— TASK —
Your answer must consist of exactly the lines below, starting with the line with "445x521 pixels." and going on through the line with "Task: Click the 'click here' upload link", and nothing else.

— RECORD SET —

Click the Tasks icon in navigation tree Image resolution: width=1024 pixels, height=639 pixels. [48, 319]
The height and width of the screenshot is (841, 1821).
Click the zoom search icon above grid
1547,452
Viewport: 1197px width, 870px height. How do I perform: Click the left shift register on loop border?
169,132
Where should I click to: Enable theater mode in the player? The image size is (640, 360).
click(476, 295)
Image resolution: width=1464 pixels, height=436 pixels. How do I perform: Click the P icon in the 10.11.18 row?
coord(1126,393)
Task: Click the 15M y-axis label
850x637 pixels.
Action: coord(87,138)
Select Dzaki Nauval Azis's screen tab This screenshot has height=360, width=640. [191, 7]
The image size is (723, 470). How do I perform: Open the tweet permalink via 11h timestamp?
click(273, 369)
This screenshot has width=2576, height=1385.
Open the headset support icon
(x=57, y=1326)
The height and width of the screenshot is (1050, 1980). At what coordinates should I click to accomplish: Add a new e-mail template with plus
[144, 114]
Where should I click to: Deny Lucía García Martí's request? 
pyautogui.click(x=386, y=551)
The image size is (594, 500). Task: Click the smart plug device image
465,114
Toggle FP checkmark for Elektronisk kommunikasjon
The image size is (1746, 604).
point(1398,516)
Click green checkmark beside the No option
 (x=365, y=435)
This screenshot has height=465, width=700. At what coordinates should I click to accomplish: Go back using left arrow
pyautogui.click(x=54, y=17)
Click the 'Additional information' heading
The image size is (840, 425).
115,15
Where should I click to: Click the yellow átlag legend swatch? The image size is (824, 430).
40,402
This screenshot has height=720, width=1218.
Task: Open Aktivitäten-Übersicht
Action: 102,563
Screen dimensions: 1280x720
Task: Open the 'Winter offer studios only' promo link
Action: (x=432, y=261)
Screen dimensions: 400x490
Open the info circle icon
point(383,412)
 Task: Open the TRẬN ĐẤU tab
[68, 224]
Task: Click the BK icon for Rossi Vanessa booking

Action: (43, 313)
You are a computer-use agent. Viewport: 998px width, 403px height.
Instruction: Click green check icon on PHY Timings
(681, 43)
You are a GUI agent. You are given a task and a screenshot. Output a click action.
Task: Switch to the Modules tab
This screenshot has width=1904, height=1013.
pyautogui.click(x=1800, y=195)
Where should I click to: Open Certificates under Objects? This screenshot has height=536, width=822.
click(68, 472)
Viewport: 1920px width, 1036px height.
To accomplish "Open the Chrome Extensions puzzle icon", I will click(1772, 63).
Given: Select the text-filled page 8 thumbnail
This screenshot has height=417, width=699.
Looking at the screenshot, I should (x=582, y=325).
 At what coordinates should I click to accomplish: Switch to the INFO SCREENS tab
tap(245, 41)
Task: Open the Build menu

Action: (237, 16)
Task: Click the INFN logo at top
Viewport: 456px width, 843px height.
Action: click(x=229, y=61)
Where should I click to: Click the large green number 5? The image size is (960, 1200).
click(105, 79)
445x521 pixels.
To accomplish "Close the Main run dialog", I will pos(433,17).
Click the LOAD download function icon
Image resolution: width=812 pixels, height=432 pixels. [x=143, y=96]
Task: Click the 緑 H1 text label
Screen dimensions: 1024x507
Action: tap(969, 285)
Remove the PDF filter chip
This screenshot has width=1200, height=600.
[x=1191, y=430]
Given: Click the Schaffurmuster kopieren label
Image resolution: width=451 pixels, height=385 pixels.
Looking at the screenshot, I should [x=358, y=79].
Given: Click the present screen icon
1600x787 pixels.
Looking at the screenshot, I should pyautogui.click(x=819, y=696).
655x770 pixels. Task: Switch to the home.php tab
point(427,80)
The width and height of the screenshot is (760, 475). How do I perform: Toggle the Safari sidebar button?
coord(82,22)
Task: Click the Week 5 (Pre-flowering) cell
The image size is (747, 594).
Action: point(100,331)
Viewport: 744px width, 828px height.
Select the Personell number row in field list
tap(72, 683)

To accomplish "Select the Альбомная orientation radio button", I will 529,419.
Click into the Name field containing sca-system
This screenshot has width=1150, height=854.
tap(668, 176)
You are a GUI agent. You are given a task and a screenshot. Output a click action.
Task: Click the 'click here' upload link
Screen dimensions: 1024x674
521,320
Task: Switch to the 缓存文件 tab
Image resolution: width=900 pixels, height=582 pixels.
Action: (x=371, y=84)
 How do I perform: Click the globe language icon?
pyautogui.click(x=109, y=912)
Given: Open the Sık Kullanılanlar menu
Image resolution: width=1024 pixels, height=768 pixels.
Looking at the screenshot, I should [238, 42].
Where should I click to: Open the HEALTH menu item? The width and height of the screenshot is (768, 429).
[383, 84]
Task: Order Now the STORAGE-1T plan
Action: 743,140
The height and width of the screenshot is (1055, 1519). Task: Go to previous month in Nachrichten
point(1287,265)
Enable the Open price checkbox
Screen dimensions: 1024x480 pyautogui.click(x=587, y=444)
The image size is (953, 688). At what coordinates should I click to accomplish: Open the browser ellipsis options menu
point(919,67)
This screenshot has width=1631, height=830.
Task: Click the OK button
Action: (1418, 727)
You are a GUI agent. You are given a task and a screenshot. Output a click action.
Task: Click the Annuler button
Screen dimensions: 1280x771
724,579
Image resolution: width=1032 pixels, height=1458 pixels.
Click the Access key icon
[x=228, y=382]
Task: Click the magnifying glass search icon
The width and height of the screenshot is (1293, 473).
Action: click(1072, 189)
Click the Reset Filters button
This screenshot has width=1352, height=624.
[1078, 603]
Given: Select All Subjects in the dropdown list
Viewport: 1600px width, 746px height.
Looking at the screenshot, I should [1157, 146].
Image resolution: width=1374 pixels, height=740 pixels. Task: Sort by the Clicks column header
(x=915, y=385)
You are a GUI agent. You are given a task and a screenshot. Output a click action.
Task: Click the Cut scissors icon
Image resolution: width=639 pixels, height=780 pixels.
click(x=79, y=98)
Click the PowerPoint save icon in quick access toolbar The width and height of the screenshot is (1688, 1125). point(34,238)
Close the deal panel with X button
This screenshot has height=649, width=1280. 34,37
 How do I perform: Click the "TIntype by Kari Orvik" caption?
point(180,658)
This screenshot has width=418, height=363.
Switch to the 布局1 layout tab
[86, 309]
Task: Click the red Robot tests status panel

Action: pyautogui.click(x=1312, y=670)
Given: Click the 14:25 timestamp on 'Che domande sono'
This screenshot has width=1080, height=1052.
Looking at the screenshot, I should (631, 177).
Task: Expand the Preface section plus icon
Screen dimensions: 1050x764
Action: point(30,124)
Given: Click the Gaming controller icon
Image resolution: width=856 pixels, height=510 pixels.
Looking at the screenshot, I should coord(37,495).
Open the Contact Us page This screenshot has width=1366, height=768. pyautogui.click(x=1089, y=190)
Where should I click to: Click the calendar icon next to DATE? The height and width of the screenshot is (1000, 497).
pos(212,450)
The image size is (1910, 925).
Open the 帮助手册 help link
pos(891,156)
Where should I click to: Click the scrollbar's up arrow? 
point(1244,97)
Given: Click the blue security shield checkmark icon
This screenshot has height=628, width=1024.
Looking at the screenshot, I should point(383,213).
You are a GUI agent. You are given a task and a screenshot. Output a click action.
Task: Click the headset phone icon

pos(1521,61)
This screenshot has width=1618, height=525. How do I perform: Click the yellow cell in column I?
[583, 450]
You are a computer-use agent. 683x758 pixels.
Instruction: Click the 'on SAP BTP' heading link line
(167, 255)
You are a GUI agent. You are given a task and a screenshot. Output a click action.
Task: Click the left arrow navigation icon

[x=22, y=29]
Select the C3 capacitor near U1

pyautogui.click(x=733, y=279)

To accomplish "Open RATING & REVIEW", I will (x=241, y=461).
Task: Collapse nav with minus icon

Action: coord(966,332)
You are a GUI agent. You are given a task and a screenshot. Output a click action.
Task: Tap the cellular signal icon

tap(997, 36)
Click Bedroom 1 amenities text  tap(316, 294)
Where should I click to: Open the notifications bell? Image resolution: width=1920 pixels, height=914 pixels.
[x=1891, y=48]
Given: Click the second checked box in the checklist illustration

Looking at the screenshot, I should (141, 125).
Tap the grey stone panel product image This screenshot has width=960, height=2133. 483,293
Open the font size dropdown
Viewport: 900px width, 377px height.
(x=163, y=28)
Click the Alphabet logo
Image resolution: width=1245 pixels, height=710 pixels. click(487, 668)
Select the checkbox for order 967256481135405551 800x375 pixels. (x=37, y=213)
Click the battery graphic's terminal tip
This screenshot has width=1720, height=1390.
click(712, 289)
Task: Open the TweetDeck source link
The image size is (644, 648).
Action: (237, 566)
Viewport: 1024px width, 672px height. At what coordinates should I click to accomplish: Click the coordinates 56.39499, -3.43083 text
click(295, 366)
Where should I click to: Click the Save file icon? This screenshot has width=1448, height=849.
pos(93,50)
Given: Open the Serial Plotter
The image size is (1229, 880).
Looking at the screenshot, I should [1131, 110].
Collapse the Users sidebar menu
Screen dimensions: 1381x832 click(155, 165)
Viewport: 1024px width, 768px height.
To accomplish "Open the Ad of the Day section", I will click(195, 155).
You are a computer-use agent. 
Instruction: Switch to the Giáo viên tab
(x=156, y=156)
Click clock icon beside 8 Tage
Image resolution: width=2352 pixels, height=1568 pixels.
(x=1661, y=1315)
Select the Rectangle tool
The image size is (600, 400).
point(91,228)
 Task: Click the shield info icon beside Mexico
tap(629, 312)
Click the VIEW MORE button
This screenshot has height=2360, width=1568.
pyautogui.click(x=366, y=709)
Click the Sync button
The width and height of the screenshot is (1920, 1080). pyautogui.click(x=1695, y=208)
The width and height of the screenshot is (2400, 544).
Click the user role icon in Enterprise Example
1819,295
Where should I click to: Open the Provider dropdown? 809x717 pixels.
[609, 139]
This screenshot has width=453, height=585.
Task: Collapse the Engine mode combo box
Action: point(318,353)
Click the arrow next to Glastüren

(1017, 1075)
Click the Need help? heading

— WORKED SOLUTION —
445x521 pixels.
To accomplish "Close the Main run dialog", I will pos(433,17).
Click the LOAD download function icon
Image resolution: width=812 pixels, height=432 pixels. [x=143, y=96]
Task: Click the 緑 H1 text label
Screen dimensions: 1024x507
Action: tap(969, 285)
Remove the PDF filter chip
This screenshot has width=1200, height=600.
[x=1191, y=430]
Given: Click the Schaffurmuster kopieren label
Image resolution: width=451 pixels, height=385 pixels.
Looking at the screenshot, I should [x=358, y=79].
Given: Click the present screen icon
1600x787 pixels.
Looking at the screenshot, I should pyautogui.click(x=819, y=696).
655x770 pixels. Task: Switch to the home.php tab
point(427,80)
The width and height of the screenshot is (760, 475). How do I perform: Toggle the Safari sidebar button?
coord(82,22)
Task: Click the Week 5 (Pre-flowering) cell
The image size is (747, 594).
Action: point(100,331)
Viewport: 744px width, 828px height.
Select the Personell number row in field list
tap(72, 683)

To accomplish "Select the Альбомная orientation radio button", I will 529,419.
Click into the Name field containing sca-system
This screenshot has width=1150, height=854.
tap(668, 176)
You are a GUI agent. You are given a task and a screenshot. Output a click action.
Task: Click the 'click here' upload link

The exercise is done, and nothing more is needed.